Tirant son nom du latin Sanctus Michauldus, Saint-Micaud est situé sur des terres fréquentées bien avant l’ère chrétienne puisque les hommes préhistoriques ont laissé de nombreux outils en cette large vallée. De plus, pour preuve de cette présence, un vestige particulièrement intéressant du néolithique se dresse non loin de la mairie à savoir le menhir : Les Pierres aux Fées.

 

En 1737, l’Abbé Dejean a légué par testament à la commune de Saint-Micaud une ferme située à « La Bomme » ainsi que des bois afin de subvenir aux besoins des pauvres. Ce domaine est appelé : le Domaine des Pauvres. En contre partie, le généreux donateur a exigé que vingt-six messes soient célébrées annuellement à son intention. Le Centre Communal d'Action Sociale de Saint-Micaud gère à ce jour cette propriété et définit ainsi les actions sociales de la commune. A ce titre, l'Abbe Dejean a droit à toute la reconnaissance de la commune. 

 

Sous la révolution française, Saint-Micaud vit son nom républicanisé, laïcisé et débaptisé pour être un moment Mancert.

 

 La "statistique du département de Saône et Loire" publiée en 1838 décrit la commune sous une physionomie bien d'indifférente de celle actuelle à savoir: 504 habitants - 88 maisons - 2091 hectares dont 1383 en terres labourables, 322 en bois, 225 en près, 17 en vignes et 3 en friches.

 

En 1882, l'école comptait 140 élèves. Celle-ci était mixte.

En 1914, l’instituteur de Saint-Micaud, Mr TOUTOIS, à l’occasion de l’exposition internationale de Lyon écrit une monographie de Saint-Micaud.

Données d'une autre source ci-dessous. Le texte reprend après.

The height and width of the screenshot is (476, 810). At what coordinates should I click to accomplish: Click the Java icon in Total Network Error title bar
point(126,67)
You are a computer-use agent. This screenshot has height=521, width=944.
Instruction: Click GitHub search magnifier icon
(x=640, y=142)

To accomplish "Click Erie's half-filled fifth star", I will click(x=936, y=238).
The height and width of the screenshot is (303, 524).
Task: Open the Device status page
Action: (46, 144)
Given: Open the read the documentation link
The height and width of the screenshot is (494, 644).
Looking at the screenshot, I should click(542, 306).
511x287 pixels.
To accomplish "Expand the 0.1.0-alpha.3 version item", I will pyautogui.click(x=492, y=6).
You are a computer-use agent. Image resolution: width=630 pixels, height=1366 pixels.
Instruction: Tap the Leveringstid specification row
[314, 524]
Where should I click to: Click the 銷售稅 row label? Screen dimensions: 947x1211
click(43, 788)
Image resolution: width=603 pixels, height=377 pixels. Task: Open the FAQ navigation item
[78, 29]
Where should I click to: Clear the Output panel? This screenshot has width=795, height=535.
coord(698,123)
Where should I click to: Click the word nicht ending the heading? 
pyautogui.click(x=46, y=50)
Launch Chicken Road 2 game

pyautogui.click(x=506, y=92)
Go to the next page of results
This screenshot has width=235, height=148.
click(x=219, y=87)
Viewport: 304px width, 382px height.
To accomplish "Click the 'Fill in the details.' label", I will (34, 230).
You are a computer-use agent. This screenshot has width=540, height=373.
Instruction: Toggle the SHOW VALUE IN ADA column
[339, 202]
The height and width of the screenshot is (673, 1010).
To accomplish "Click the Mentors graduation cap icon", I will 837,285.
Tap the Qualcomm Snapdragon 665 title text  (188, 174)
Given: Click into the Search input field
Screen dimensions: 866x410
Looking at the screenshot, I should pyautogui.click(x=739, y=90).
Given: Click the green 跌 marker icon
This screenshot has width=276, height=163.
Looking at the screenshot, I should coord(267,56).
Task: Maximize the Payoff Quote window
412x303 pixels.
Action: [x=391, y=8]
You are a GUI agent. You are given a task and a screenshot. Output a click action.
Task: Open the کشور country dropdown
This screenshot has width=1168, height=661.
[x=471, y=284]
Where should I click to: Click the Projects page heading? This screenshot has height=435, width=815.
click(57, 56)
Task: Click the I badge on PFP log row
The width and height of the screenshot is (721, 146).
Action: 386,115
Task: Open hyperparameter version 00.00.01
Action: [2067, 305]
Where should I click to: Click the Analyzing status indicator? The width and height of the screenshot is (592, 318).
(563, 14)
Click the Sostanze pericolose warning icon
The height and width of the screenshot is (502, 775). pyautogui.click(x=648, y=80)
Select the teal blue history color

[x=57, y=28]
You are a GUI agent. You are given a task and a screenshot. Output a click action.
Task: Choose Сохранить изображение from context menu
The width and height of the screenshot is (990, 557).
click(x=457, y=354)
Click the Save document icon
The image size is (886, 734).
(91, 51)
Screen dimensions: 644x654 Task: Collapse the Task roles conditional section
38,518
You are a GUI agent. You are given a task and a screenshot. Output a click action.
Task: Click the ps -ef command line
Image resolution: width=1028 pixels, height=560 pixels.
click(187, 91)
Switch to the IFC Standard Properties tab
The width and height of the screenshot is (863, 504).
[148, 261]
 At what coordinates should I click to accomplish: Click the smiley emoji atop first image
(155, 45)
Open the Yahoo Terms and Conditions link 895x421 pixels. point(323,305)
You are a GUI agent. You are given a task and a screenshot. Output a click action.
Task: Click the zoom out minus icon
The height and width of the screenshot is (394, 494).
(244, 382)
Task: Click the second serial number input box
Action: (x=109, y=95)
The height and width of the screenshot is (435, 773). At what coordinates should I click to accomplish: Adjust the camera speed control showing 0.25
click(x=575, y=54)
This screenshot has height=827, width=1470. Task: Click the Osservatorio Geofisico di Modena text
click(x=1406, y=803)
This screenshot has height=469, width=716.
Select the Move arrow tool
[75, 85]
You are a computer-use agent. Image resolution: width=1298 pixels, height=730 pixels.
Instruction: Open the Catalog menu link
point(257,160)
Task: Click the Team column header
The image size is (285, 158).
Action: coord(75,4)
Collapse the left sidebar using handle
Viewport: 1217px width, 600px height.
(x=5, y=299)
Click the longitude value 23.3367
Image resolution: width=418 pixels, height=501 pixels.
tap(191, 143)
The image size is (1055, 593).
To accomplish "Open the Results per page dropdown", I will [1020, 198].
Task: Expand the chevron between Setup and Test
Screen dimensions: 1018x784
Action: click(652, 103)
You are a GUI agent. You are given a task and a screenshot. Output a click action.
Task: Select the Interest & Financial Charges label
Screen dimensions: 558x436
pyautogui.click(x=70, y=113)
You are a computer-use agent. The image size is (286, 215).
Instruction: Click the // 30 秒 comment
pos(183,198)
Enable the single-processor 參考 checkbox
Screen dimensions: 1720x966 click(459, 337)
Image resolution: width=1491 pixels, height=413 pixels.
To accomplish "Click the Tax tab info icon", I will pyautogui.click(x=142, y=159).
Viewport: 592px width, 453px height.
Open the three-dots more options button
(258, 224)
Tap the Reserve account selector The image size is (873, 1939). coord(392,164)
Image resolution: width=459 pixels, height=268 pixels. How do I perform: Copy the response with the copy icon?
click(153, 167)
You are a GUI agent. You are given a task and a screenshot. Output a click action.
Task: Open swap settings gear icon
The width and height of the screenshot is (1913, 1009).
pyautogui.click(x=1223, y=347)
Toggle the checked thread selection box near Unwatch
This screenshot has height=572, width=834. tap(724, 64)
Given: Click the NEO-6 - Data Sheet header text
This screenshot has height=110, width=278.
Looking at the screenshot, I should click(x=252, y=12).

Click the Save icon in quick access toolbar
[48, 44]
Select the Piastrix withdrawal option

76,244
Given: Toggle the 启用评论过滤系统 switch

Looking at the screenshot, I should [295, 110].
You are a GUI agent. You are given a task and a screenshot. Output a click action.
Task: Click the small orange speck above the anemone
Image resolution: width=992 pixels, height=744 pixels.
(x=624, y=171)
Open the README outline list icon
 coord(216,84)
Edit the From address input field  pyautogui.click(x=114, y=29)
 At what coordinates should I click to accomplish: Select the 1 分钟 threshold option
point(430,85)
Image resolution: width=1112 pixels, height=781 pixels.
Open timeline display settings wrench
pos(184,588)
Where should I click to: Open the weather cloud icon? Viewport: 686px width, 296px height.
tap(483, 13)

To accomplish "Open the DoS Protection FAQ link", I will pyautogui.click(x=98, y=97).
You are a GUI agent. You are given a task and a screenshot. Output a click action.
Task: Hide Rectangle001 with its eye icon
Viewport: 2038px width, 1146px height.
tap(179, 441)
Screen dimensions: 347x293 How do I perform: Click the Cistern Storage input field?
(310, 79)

Cette monographie permet d'avoir une description complète de la commune en tout point.
 
En 1960, la commune comptait 3 cafés, 1 épicerie, 2 charron menuisiers, 2 couturières, 2 maréchal- ferrant , 2 réparateurs de machines agricoles. Des marchands ambulants approvisionnaient les habitants : boulangers, épiciers, bouchers, marchands de vêtements.
 
De 1976 à 1981, entre le « Rondot » et le Bourg, le paysage a été complètement transformé par la construction de la ligne grande vitesse. Le TGV est un véritable atout économique pour notre région ; la gare est située à 10mn de Saint-Micaud et  rejoint  Paris en 1 h 20 mn  et Lyon en 40mn, ce qui favorise le travail sur ces villes ainsi que les étudiants.